The Topeka School by Ben Lerner – Book

Cover of The Topeka School by Ben Lerner from KCRW.jpg

The Topeka School by Ben Lerner covers a lot of ground, both culturally and politically. It is one of those novels that jumps around in time, which at first makes it seem disjointed and a bit obscure. Once we manage to focus on the characters and let them guide us through the social commentary there is great depth to the content, which is made more effective by the nonlinear presentation. If you lived through the sixties, seventies, and eighties, if you smoked pot or dropped acid, if you got caught up in the movement those psychotropic substances engendered of self-analysis, of getting rid of personal baggage, and eventually professional analysis, then you will get Lerner’s book. Perhaps you remember therapies like Reiki, Feldenkrais, Transactional analysis – “I’m OK, You’re OK, and Primal Scream therapy.

The Topeka School is a foundation that applies Freudian and other psychological methodologies to treat adolescents who stray from acceptable societal norms, or whose behaviors will short circuit future success. Even the therapists often end up analyzing each other. Kansas is an odd location for a foundation full of political liberals. The children of the resident therapists attend a school known as Bright Circle (sounds a bit cultish but is actually more a combination of hippie philosophy and southern conservatism – a mix that already builds in an element of schizophrenia). Jane is the main therapist character we follow, although she is not the key figure at the Foundation; that is the mythic Klaus. Jane is married to Jonathan and her son is Adam. Adam is relatively well-adjusted, has plenty of friends and fits in well enough that he can also buck the culture by being a debate nerd. He has a few setbacks that require parental and psychological intervention, but nothing major. What bothers his mother the most is a culture of toxic male behavior which is a rite of passage for young men in the South, even more so than in other corners of American culture. Darren is another character involved with the Foundations whose behaviors are less well adapted to the cultural experiences of schooling in America and whose trajectory contrasts with that of Adam.
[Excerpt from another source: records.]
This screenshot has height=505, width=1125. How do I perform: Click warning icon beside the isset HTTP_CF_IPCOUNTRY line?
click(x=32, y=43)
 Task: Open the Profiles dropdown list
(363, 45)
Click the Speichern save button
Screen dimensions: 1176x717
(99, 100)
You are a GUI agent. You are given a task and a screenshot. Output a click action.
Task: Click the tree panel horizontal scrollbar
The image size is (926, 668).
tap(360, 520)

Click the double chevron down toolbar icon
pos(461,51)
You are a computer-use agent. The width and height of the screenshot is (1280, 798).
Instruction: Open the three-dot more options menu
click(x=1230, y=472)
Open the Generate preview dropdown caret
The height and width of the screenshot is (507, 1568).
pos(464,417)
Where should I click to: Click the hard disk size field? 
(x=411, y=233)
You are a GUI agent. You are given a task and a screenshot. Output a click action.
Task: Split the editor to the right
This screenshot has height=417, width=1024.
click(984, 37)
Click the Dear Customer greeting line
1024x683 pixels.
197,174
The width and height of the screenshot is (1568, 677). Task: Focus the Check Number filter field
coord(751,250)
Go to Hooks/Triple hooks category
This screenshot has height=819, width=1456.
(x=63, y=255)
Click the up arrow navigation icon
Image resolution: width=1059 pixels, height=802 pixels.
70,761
The novel is actually taking place in the days of the Trump administration, although given the many flashbacks, the commentary on right-wing politics and Trumpian behavior, however insightful, is intermittent. Obviously Trump is not responsible for the manly code in Topeka that requires physical violence when another male disrespects you in any way, but Trump’s own behaviors work against therapeutic attempts to change male behavior and to help men evolve into humans who handle personal interactions in less pugilistic ways. The Foundation and the Topeka School is a clever convention that allows the author and the reader to consider modern male behavior and the reasons we are bothered by the Trump administration and to revisit therapeutic models that have been taken to the edge of obsolescence by modern pharmaceuticals. Interestingly enough in The Topeka School the Foundation leaves Kansas and moves to Texas. Why the school chooses to embed itself in places where American culture is such a mismatch to the culture of the Foundation is left for us to decide. The Topeka School by Ben Lerner was a trip, a trip worth taking.